The letters in the panels of Figure 16 represent events identifiable by a comparison between the activity time log and the data: A: non-skiing periods during each day and at night; B: active skiing periods during the days; RD (rest day): an entire day (day four) during which no skiing took place; S (skiing): a several-minute duration of active downhill skiing; L (lift): a several-minute duration spent riding a chair lift; and PP (pole plant): wrist recordings of alternate left-arm, right-arm ski pole plants. Note that the recordings from the wrists were quiet except for the pole plants; the waist unit was the most “quiet” because the mid-trunk remains relatively stable in a good recreational skier; and the ankle units displayed considerable high frequency behavior, indicative of the “chatter” of the skis over rough or icy terrain. Only one out of every 613 samples and one out of every four samples for the seven-day and one hour columns, respectively, are displayed in these charts. However, the individual panels could be expanded considerably in both amplitude and time to reveal significant additional “structure” in the recordings at almost any desired level of detail. For example, the vibrations from a lift chair crossing the pulleys of each lift tower could be clearly observed in an expanded-view chart not presented here. All data is displayed for the one-minute column.
Figure 16. Fifteen panels of data recorded continuously from five body-worn units worn at both wrists, both ankles, and the waist during an eight-day Rocky mountain ski trip, with recordings from both 2 g and 16 g accelerometers; successive rightmost panels depict increasingly fine temporal resolution extracted and displayed from the leftmost panels

4.2. Initial Feasibility Case Study Using a Single Body-Worn Unit

The body-worn units have been deployed into the Department of Orthopedics for gait and posture-related measurements [19-23]; in the Department of Neurology to measure and record tremor as an additional noninvasive part of routine instrumentation associated with movement disorder laboratory assessment; and in the Division of Cardiovascular Diseases to measure physical activity in a variety of conditions.
4.2.1. Initial Feasibility Study Using a Single Body-Worn Unit to Document and Assess Upper-Limb Tremor
Figure 17 presents an example of recordings obtained during an evaluation of a patient volunteer who had Parkinson’s disease and associated neurologically confirmed tremor. The subject wore a single unit, placed first on the right wrist, and then on the left wrist. The Parkinson’s tremor was pronounced in the left wrist, but not in the right wrist. The segments of the chart marked with an “A” are motion artifacts during placement and removal of the units by the technician. In the two right-wrist “control” recordings, note the relative paucity of acceleration data. In the three left-wrist recordings, the test subject exhibited different levels of tremor depending on events, largely fatigue, that increased the volunteer’s tremor.
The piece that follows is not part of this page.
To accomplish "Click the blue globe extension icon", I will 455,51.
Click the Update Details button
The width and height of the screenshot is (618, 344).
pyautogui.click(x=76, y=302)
The body-worn unit on the left wrist recorded an increasing range of acceleration values, in all three axes, as the tremor increased; but note that these panels present “raw” data. As predicted by the neurologist who collaborated on this project, movement in the +z/-z axis (dorsal/palmar) directions, i.e., outstretched wrist moving up and down, was the greatest due to the limb counteracting gravity. Movement in the +x/-x ulnar/radial axis, i.e., outstretched wrist movement left to right, was less. Finally, movement in the +y/-y cranial/caudal axis, i.e., outstretched wrist movement toward and away from the body, was minimal.
Figure 17. Data acquired with a body-worn unit positioned alternately on each wrist of volunteer with Parkinson's tremor, with fast Fourier transforms of the data from each wrist also displayed
The lower two panels of Figure 17 depict Fourier transforms of the +z/-z (dorsal/palmar) axis data from Sequence 2 (as labeled in the upper five panels of this chart) of the asymptomatic wrist and Sequence 4 from the symptomatic wrist, with a lower cutoff frequency of .2 Hz. This was a more practical and “clinically useful” transformation that neurologists could interpret easily. As documented in the Fourier transform data, the asymptomatic wrist showed very little energy at any frequency, while the right wrist showed a peak in the Fourier spectrum of the motion at approximately 6 Hz, with harmonic energy components at approximately 12 Hz, 17-18 Hz, and 22-23 Hz. The Fourier component at 6 Hz showed an amplitude of .06 g, while the higher harmonics at 12 Hz and 18 Hz showed much smaller amplitudes. One of the areas of investigation of interest in patients with Parkinsonian tremor who responded to carbidoba-levodopa treatment was how much of the visible response was due to an impact on the actual g force versus the frequency or amount of tremor. Specifically, the clinical observation of response, subjective, per the patient, or objective, per the physician, appeared to correlate inversely with the area under the curve of the 6 Hz peak. However, in patients deemed to have “unresponsive” tremor, it was predicted that despite a smaller area under the curve there might still be the same amplitude or base. This hypothesis is the subject of further study, and illustrates one aspect of the use of the body-worn unit, which may be envisioned as a “neurological monitoring device” for treatment response in movement disorders.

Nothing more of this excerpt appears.